**EXERCISE AIM**
Starting at the line that contains "Task: Click the Text 1 (Footnote) row header" and stopping after the line that contains "will click(x=422, y=37).", rename "screenshot" to "screen capture" everywhere it occurs and reproduce those lines with nothing else altered.
++++ SUPPLIED INFORMATION ++++
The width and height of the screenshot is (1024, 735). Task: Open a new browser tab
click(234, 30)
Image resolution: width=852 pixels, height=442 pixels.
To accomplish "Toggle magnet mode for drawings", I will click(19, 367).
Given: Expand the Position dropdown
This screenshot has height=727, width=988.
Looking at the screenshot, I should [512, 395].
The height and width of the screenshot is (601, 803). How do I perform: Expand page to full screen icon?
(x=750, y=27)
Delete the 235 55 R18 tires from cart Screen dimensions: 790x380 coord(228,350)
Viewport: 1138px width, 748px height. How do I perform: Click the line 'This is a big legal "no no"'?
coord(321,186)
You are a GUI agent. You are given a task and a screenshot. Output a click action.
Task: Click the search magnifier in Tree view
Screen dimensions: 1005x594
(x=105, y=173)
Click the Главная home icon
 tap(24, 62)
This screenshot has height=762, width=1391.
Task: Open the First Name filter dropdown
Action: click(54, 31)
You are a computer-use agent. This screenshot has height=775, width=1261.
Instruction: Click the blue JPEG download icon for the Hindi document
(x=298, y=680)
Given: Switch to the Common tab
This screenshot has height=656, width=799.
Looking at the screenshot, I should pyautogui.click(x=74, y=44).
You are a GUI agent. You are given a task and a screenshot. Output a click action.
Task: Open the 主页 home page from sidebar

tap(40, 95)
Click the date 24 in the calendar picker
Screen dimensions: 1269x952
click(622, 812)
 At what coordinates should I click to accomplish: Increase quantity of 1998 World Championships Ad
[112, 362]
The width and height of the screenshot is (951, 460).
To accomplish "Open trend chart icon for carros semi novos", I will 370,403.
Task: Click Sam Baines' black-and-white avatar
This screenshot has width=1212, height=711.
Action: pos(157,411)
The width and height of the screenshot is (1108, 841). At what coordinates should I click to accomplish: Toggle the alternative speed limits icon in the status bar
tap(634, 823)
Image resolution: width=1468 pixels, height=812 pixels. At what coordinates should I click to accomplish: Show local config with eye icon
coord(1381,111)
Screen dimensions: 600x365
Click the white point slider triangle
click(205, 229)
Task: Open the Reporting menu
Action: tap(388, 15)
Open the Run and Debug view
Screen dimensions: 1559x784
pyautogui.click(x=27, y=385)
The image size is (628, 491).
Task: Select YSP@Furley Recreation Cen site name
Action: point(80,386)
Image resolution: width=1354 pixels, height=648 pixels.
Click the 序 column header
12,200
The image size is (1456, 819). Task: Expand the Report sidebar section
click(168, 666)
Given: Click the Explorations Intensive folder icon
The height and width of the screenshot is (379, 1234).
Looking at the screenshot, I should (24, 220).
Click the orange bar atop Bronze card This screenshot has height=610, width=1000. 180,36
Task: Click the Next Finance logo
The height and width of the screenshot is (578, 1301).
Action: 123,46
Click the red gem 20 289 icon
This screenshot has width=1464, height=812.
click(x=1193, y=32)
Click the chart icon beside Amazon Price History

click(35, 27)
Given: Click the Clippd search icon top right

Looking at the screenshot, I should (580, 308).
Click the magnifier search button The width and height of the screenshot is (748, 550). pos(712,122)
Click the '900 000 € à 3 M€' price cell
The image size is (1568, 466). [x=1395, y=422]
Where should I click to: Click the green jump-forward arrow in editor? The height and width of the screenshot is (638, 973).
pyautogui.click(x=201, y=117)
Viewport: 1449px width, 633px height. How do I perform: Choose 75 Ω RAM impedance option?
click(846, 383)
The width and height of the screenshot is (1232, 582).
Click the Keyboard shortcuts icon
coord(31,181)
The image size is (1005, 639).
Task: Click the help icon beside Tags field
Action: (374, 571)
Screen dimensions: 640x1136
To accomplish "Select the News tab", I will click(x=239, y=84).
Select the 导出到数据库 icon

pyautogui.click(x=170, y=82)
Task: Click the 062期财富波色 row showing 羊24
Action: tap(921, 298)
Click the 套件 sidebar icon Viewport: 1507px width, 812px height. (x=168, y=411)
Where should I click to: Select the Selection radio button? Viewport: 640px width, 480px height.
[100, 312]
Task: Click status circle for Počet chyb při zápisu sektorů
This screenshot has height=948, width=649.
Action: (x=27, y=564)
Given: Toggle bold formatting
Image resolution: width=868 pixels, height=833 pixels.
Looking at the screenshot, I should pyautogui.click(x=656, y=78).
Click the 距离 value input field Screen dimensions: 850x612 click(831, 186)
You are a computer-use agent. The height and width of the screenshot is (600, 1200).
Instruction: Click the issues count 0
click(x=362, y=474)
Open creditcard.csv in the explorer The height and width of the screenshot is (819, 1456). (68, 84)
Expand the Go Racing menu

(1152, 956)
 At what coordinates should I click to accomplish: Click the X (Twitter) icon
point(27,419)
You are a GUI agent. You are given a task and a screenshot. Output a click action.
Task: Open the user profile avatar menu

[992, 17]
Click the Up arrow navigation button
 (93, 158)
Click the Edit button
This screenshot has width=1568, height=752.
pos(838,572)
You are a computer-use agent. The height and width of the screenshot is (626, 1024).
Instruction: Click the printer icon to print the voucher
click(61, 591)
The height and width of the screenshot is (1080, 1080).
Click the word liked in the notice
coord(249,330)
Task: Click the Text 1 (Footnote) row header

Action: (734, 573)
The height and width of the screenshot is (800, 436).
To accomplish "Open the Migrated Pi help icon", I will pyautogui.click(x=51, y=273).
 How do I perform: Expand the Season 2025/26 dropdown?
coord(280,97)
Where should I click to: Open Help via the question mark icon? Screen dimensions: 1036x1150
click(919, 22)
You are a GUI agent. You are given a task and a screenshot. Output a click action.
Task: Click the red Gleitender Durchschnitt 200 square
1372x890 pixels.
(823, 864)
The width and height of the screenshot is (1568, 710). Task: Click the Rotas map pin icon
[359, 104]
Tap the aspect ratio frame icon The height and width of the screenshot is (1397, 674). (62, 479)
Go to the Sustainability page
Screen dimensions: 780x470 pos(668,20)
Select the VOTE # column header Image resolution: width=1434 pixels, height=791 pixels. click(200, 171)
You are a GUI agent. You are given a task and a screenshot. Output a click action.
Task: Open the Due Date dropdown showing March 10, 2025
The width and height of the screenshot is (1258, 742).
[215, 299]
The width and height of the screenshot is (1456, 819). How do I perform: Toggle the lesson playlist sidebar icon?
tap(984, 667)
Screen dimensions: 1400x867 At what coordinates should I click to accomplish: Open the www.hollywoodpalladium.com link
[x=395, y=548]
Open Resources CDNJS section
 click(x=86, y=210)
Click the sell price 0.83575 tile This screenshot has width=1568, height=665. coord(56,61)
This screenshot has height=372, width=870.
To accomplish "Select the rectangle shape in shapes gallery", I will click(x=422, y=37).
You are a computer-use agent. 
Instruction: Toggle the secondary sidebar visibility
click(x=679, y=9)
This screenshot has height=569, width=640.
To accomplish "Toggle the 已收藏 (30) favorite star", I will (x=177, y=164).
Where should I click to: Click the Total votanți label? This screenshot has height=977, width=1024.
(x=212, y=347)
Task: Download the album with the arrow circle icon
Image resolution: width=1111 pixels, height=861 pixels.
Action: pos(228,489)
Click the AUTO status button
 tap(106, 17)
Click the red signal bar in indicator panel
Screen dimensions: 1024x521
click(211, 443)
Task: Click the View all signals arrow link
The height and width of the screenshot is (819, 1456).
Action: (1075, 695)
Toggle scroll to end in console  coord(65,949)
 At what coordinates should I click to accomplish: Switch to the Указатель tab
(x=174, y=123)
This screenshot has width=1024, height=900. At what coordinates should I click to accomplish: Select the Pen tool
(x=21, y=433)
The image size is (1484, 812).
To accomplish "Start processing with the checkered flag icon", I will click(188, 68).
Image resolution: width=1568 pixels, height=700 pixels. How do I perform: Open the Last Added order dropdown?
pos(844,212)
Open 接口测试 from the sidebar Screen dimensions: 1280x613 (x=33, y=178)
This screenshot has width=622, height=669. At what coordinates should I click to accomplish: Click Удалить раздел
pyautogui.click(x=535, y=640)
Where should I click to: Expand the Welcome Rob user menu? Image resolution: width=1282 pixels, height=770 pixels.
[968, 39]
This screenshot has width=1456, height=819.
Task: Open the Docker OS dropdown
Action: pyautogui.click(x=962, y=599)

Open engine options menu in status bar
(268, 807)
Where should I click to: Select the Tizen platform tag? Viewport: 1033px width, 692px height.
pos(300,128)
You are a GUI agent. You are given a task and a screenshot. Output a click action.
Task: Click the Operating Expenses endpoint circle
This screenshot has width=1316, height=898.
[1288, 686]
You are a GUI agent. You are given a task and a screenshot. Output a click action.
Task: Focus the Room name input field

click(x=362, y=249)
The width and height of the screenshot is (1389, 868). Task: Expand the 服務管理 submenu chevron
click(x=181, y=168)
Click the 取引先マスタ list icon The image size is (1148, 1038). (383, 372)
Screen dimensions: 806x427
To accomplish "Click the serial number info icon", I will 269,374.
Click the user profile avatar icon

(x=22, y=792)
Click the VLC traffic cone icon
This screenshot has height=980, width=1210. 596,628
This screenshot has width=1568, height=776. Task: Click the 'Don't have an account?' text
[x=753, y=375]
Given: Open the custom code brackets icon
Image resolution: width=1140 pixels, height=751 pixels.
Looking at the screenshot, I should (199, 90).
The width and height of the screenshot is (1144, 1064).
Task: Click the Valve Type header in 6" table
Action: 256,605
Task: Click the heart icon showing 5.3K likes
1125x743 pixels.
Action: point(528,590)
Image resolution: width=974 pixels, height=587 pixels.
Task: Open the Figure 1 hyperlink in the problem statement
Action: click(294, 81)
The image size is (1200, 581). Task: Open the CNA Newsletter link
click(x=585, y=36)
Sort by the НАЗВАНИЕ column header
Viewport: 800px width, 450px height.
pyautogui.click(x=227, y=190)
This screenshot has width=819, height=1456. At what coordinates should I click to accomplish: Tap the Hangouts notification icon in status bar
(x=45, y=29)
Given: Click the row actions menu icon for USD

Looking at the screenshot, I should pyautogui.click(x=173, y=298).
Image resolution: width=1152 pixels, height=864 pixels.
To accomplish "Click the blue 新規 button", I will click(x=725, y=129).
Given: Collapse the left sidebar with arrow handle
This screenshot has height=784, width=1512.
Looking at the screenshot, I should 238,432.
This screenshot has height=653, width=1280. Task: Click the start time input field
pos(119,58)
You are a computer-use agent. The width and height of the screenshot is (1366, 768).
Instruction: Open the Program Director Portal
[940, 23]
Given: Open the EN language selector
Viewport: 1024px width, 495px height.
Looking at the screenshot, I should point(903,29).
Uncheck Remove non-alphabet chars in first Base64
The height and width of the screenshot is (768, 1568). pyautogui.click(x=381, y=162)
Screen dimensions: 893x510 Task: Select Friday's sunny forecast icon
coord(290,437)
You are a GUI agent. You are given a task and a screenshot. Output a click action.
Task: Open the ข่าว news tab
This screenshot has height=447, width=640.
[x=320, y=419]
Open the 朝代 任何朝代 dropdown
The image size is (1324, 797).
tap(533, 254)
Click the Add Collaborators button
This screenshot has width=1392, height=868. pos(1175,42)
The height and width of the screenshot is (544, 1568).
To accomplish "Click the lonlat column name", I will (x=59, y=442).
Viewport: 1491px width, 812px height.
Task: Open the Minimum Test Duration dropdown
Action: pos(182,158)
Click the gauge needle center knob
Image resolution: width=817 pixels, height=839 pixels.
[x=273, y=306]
++++
**THE SOLUTION**
Task: Click the Text 1 (Footnote) row header

Action: (734, 573)
The height and width of the screen capture is (800, 436).
To accomplish "Open the Migrated Pi help icon", I will pyautogui.click(x=51, y=273).
 How do I perform: Expand the Season 2025/26 dropdown?
coord(280,97)
Where should I click to: Open Help via the question mark icon? Screen dimensions: 1036x1150
click(919, 22)
You are a GUI agent. You are given a task and a screen capture. Output a click action.
Task: Click the red Gleitender Durchschnitt 200 square
1372x890 pixels.
(823, 864)
The width and height of the screen capture is (1568, 710). Task: Click the Rotas map pin icon
[359, 104]
Tap the aspect ratio frame icon The height and width of the screen capture is (1397, 674). (62, 479)
Go to the Sustainability page
Screen dimensions: 780x470 pos(668,20)
Select the VOTE # column header Image resolution: width=1434 pixels, height=791 pixels. click(200, 171)
You are a GUI agent. You are given a task and a screen capture. Output a click action.
Task: Open the Due Date dropdown showing March 10, 2025
The width and height of the screen capture is (1258, 742).
[215, 299]
The width and height of the screen capture is (1456, 819). How do I perform: Toggle the lesson playlist sidebar icon?
tap(984, 667)
Screen dimensions: 1400x867 At what coordinates should I click to accomplish: Open the www.hollywoodpalladium.com link
[x=395, y=548]
Open Resources CDNJS section
 click(x=86, y=210)
Click the sell price 0.83575 tile This screen capture has width=1568, height=665. coord(56,61)
This screen capture has height=372, width=870.
To accomplish "Select the rectangle shape in shapes gallery", I will click(x=422, y=37).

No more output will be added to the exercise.